Loops and Conditionals - Algorithmica

Let’s consider a slightly more complex example:

loop:
    add  edx, DWORD PTR [rax]
    add  rax, 4
    cmp  rax, rcx
    jne  loop

It calculates the sum of a 32-bit integer array, just as a simple for loop would.

The “body” of the loop is add edx, DWORD PTR [rax]: this instruction loads data from the iterator rax and adds it to the accumulator edx. Next, we move the iterator 4 bytes forward with add rax, 4. Then, a slightly more complicated thing happens.

#Jumps

Assembly doesn’t have if-s, for-s, functions, or other control flow structures that high-level languages have. What it does have is goto, or “jump,” how it is known in the world of low-level programming.

Jump moves the instruction pointer to a location specified by its operand. This location may be either an absolute address in memory, relative to the current address or even computed during runtime. To avoid the headache of managing these addresses directly, you can mark any instruction with a string followed by :, and then use this string as a label which gets replaced by the relative address of this instruction when converted to machine code.

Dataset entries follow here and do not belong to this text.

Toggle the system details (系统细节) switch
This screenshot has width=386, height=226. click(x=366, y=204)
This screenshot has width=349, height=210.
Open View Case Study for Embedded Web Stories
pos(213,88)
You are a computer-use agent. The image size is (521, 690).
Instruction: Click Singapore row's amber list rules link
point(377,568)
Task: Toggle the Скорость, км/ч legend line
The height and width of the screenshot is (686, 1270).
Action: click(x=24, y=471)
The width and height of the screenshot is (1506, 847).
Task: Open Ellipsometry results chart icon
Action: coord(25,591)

Labels can be any string, but compilers don’t get creative and typically just use the line numbers in the source code and function names with their signatures when picking names for labels.

Unconditional jump jmp can only be used to implement while (true) kind of loops or stitch parts of a program together. A family of conditional jumps is used to implement actual control flow.

It is reasonable to think that these conditions are computed as bool-s somewhere and passed to conditional jumps as operands: after all, this is how it works in programming languages. But that is not how it is implemented in hardware. Conditional operations use a special FLAGS register, which first needs to be populated by executing instructions that perform some kind of check.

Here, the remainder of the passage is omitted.